(Records from a data source)

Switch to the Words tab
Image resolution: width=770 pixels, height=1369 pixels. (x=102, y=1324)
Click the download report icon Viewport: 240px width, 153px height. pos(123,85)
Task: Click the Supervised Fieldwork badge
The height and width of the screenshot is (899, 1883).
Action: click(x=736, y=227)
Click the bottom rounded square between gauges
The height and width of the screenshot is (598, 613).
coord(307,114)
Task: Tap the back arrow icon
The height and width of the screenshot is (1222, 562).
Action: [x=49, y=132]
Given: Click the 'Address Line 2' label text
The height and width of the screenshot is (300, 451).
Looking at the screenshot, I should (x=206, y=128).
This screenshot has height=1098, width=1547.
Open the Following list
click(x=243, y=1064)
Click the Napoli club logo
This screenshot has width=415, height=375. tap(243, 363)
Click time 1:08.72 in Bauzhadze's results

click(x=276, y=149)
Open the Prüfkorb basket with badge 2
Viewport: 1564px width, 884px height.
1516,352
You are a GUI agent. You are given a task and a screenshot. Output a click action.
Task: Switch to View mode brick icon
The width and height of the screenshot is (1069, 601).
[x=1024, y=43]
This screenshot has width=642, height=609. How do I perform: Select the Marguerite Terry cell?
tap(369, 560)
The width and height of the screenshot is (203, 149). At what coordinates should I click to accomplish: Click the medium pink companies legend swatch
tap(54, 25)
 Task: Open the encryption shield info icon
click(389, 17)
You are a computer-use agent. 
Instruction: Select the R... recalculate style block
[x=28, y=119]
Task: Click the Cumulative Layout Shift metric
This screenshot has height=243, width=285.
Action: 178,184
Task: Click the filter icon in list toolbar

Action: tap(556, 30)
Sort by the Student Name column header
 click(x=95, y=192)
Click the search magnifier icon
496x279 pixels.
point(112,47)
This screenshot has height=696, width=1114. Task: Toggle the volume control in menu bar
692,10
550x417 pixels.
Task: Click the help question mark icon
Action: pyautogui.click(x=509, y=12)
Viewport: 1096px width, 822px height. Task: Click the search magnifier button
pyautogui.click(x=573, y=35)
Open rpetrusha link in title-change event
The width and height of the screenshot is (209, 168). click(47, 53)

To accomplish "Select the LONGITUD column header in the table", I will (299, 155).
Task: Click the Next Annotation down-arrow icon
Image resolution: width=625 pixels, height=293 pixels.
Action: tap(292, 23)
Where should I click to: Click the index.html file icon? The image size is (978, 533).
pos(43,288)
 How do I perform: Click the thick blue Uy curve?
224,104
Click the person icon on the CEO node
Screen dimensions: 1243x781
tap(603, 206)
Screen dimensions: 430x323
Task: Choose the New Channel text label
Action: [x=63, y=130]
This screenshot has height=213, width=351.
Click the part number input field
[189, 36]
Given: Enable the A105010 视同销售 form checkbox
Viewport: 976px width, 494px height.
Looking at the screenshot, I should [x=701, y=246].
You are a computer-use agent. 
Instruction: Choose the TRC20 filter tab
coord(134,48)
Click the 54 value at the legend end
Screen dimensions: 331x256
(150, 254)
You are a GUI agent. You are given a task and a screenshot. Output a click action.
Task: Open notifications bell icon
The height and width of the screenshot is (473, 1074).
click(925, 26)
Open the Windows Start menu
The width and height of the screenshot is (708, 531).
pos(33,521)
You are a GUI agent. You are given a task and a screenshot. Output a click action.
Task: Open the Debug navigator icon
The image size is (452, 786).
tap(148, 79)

## EXERCISE GOAL
The full set of data above must come back exactly as written.

## ANSWER TO THE PROBLEM
Switch to the Words tab
Image resolution: width=770 pixels, height=1369 pixels. (x=102, y=1324)
Click the download report icon Viewport: 240px width, 153px height. pos(123,85)
Task: Click the Supervised Fieldwork badge
The height and width of the screenshot is (899, 1883).
Action: click(x=736, y=227)
Click the bottom rounded square between gauges
The height and width of the screenshot is (598, 613).
coord(307,114)
Task: Tap the back arrow icon
The height and width of the screenshot is (1222, 562).
Action: [x=49, y=132]
Given: Click the 'Address Line 2' label text
The height and width of the screenshot is (300, 451).
Looking at the screenshot, I should (x=206, y=128).
This screenshot has height=1098, width=1547.
Open the Following list
click(x=243, y=1064)
Click the Napoli club logo
This screenshot has width=415, height=375. tap(243, 363)
Click time 1:08.72 in Bauzhadze's results

click(x=276, y=149)
Open the Prüfkorb basket with badge 2
Viewport: 1564px width, 884px height.
1516,352
You are a GUI agent. You are given a task and a screenshot. Output a click action.
Task: Switch to View mode brick icon
The width and height of the screenshot is (1069, 601).
[x=1024, y=43]
This screenshot has width=642, height=609. How do I perform: Select the Marguerite Terry cell?
tap(369, 560)
The width and height of the screenshot is (203, 149). At what coordinates should I click to accomplish: Click the medium pink companies legend swatch
tap(54, 25)
 Task: Open the encryption shield info icon
click(389, 17)
You are a computer-use agent. 
Instruction: Select the R... recalculate style block
[x=28, y=119]
Task: Click the Cumulative Layout Shift metric
This screenshot has height=243, width=285.
Action: 178,184
Task: Click the filter icon in list toolbar

Action: tap(556, 30)
Sort by the Student Name column header
 click(x=95, y=192)
Click the search magnifier icon
496x279 pixels.
point(112,47)
This screenshot has height=696, width=1114. Task: Toggle the volume control in menu bar
692,10
550x417 pixels.
Task: Click the help question mark icon
Action: pyautogui.click(x=509, y=12)
Viewport: 1096px width, 822px height. Task: Click the search magnifier button
pyautogui.click(x=573, y=35)
Open rpetrusha link in title-change event
The width and height of the screenshot is (209, 168). click(47, 53)

To accomplish "Select the LONGITUD column header in the table", I will (299, 155).
Task: Click the Next Annotation down-arrow icon
Image resolution: width=625 pixels, height=293 pixels.
Action: tap(292, 23)
Where should I click to: Click the index.html file icon? The image size is (978, 533).
pos(43,288)
 How do I perform: Click the thick blue Uy curve?
224,104
Click the person icon on the CEO node
Screen dimensions: 1243x781
tap(603, 206)
Screen dimensions: 430x323
Task: Choose the New Channel text label
Action: [x=63, y=130]
This screenshot has height=213, width=351.
Click the part number input field
[189, 36]
Given: Enable the A105010 视同销售 form checkbox
Viewport: 976px width, 494px height.
Looking at the screenshot, I should [x=701, y=246].
You are a computer-use agent. 
Instruction: Choose the TRC20 filter tab
coord(134,48)
Click the 54 value at the legend end
Screen dimensions: 331x256
(150, 254)
You are a GUI agent. You are given a task and a screenshot. Output a click action.
Task: Open notifications bell icon
The height and width of the screenshot is (473, 1074).
click(925, 26)
Open the Windows Start menu
The width and height of the screenshot is (708, 531).
pos(33,521)
You are a GUI agent. You are given a task and a screenshot. Output a click action.
Task: Open the Debug navigator icon
The image size is (452, 786).
tap(148, 79)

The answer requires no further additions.